◆ Task details ◆
Each line of the records below that contains "button" needs to be copied.

BEGIN Task inputs

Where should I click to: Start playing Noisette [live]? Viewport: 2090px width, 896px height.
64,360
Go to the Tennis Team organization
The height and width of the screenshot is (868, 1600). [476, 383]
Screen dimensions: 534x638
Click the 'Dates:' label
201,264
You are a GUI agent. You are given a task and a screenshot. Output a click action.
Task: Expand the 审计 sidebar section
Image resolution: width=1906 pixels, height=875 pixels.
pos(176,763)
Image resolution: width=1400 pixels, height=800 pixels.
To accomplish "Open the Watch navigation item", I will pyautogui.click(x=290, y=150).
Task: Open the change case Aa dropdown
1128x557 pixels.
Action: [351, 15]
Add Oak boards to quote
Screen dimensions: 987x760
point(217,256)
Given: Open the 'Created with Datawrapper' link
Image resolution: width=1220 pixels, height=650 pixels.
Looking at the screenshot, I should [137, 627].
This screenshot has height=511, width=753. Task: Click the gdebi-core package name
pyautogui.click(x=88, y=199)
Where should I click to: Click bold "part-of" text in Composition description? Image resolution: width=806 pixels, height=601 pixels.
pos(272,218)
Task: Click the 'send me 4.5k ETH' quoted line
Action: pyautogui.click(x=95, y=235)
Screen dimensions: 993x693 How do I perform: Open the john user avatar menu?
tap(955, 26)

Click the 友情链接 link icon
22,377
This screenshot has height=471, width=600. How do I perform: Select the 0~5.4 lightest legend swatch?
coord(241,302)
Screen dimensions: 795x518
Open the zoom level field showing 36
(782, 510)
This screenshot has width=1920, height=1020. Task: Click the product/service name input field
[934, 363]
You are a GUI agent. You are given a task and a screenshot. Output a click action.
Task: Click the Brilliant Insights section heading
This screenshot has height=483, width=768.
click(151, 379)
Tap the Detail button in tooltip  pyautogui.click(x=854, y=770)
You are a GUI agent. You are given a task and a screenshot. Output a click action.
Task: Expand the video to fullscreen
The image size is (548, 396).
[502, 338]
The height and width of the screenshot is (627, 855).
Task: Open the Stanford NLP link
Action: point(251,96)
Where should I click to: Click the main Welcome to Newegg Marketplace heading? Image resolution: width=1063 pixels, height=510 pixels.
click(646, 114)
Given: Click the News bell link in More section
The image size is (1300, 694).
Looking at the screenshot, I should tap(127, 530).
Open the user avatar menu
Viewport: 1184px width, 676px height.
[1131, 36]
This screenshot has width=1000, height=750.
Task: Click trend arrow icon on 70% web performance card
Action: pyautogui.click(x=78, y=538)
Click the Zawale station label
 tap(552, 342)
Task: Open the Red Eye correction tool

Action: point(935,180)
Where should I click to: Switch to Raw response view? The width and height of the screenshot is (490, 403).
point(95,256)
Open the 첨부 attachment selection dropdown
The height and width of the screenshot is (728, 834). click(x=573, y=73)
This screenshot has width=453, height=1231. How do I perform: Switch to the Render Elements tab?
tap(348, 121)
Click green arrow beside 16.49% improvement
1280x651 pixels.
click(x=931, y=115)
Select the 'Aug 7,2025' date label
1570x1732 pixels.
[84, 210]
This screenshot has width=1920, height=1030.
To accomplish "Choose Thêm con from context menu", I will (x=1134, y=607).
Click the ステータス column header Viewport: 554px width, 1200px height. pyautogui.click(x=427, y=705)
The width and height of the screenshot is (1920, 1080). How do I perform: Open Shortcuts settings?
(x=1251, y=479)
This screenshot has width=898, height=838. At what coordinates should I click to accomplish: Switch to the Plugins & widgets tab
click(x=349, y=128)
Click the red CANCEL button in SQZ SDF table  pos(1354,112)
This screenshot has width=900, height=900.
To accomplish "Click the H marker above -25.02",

END Task inputs

◆ The answer ◆
Tap the Detail button in tooltip  pyautogui.click(x=854, y=770)
Click the red CANCEL button in SQZ SDF table  pos(1354,112)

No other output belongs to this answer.